§ 44-11-14. Allocation of income from business partially within state.
(a) In the case of a taxpayer deriving its income from sources both within and outside of this state or engaging in any activities or transactions both within and outside of this state for the purpose of profit or gain, its net income shall be apportioned to this state by means of an allocation fraction to be computed as a simple arithmetical mean of three (3) fractions:
(1) The first of these fractions shall represent that part held or owned within this state of the average net book value of the total tangible property (real estate and tangible personal property) held or owned by the taxpayer during the taxable year, without deduction on account of any encumbrance thereon;
(2) The second fraction shall represent that part of the taxpayer’s total receipts from sales or other sources during the taxable year which is attributable to the taxpayer’s activities or transactions within this state during the taxable year; meaning and including within that part, as being thus attributable, receipts from:
(i) Gross sales of its tangible personal property (inventory sold in the ordinary course of business) where:
(A) Shipments are made to points within this state; or
(B) Shipments are made from an office, store, warehouse, factory or other place of storage in this state and the taxpayer is not taxable in the state of the purchase.
(ii) Gross income from services performed within the state;
(iii) Gross income from rentals from property situated within the state;
(iv) Net income from the sale of real and personal property, other than inventory sold in the ordinary course of business as described in paragraph (i) of this subdivision, or other capital assets located in the state;
(v) Net income from the sale or other disposition of securities or financial obligations; and
(vi) Gross income from all other receipts within the state;
(3) The third fraction shall represent that part of the total wages, salaries, and other compensation to officers, employees, and agents paid or incurred by the taxpayer during the taxable year which is attributable to services performed in connection with the taxpayer’s activities or transactions within this state during the taxable year.
(b) For tax years beginning on or after January 1, 2015, all taxpayers organized under subchapter C of the Internal Revenue Code deriving income from sources both within and outside of this state, or engaging in any activities or transactions both within and outside of this state for the purpose of profit or gain, its net income shall be apportioned to this state by means of an allocation fraction to be computed as a simple arithmetical of the following factors:
(1) The factor shall represent that part of the taxpayer’s total receipts from sales or other sources during the taxable year which is attributable to the taxpayer’s activities or transactions within this state during the taxable year; meaning and including within that part, as being thus attributable, receipts from:
(i) Gross sales of its tangible personal property (inventory sold in the ordinary course of business) where:
(A) Shipments are made to points within this state; or
(B) Shipments are made from an office, store, warehouse, factory or other place of storage in this state and the taxpayer is not taxable in the state of the purchase.

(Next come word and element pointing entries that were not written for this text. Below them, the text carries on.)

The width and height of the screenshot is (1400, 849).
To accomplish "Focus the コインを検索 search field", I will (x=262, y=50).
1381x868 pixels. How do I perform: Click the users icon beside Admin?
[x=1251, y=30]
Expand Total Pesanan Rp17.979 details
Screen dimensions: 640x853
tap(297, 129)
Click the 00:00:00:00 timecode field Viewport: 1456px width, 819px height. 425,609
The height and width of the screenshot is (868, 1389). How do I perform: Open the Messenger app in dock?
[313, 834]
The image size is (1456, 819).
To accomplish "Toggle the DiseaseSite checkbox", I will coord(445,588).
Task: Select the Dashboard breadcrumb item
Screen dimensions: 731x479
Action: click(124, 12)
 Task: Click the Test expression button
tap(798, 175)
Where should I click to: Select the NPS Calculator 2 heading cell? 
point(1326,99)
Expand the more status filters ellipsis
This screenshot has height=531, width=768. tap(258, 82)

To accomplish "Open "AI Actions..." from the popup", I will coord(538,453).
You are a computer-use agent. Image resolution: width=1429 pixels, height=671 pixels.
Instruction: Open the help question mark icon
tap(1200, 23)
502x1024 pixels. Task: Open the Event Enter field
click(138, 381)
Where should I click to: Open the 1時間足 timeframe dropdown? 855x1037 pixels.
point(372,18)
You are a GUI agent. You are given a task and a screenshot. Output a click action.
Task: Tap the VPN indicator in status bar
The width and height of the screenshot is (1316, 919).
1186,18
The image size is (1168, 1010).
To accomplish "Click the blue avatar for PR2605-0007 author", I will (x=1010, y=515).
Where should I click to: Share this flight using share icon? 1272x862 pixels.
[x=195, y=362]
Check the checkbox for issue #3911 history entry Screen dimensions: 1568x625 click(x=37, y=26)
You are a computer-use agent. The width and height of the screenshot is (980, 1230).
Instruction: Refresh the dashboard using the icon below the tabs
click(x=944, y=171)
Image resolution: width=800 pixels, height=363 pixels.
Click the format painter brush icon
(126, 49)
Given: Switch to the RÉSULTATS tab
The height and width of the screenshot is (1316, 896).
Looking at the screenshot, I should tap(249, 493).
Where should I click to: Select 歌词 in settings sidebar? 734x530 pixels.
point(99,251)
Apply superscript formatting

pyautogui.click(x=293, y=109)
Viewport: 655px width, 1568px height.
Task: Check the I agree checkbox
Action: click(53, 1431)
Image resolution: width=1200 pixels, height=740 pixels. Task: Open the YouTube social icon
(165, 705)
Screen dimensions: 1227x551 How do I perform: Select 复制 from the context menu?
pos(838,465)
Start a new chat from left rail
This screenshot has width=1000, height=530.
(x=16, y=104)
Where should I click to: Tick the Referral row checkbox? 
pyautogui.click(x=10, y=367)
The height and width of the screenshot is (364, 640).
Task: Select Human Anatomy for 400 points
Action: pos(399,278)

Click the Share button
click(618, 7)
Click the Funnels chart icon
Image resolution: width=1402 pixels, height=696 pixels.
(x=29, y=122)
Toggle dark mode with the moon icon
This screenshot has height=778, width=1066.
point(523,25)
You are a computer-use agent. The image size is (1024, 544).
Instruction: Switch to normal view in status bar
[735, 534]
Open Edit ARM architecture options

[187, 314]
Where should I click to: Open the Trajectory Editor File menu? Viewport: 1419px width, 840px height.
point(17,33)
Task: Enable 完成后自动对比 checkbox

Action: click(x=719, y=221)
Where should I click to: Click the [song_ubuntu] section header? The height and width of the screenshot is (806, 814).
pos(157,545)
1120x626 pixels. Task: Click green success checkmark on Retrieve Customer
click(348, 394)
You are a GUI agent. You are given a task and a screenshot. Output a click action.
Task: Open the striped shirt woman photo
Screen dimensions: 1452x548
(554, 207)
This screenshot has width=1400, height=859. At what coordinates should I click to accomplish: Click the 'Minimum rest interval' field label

(ii) Gross income from the performance of services where the recipient of the service receives all of the benefit of the service in this state. If the recipient of the service receives some of the benefit of the service in this state, gross income which shall be included in the numerator of the apportionment factor in proportion to the extent the recipient receives benefit of the service in this state;
(iii) Gross income from rentals from property situated within the state;
(iv) Net income from the sale of real and personal property, other than inventory sold in the ordinary course of business as described in subsection (b)(1)(i) of this section, or other capital assets located in the state;
(v) Net income from the sale or other disposition of securities or financial obligations; and
(vi) Gross income from all other receipts within the state.
(vii) Except as otherwise provided under this section, each unitary business group member shall include all receipts in this state without regard to whether the member has nexus in this state. Receipts between members included in a unitary business group must be eliminated in calculating the receipts factor.
(c) Notwithstanding any of the provisions of this section, revenue and expenses subject to the gross earnings tax pursuant to chapter 13 of this title shall not be included in the calculation described in this section.
History of Section.
G.L. 1938, ch. 37, § 6; P.L. 1947, ch. 1887, art. 1, § 1; G.L. 1956, § 44-11-14; P.L.
1961, ch. 83, § 1; P.L. 1964, ch. 66, § 3; P.L. 1974, ch. 200, art. 2, § 1; P.L. 1975,
ch. 188, art. 1, § 1; P.L. 1982, ch. 291, § 1; P.L. 1997, ch. 357, § 6; P.L. 2007,
ch. 73, art. 7, § 4; P.L. 2008, ch. 475, § 15; P.L. 2014, ch. 145, art. 12, § 17.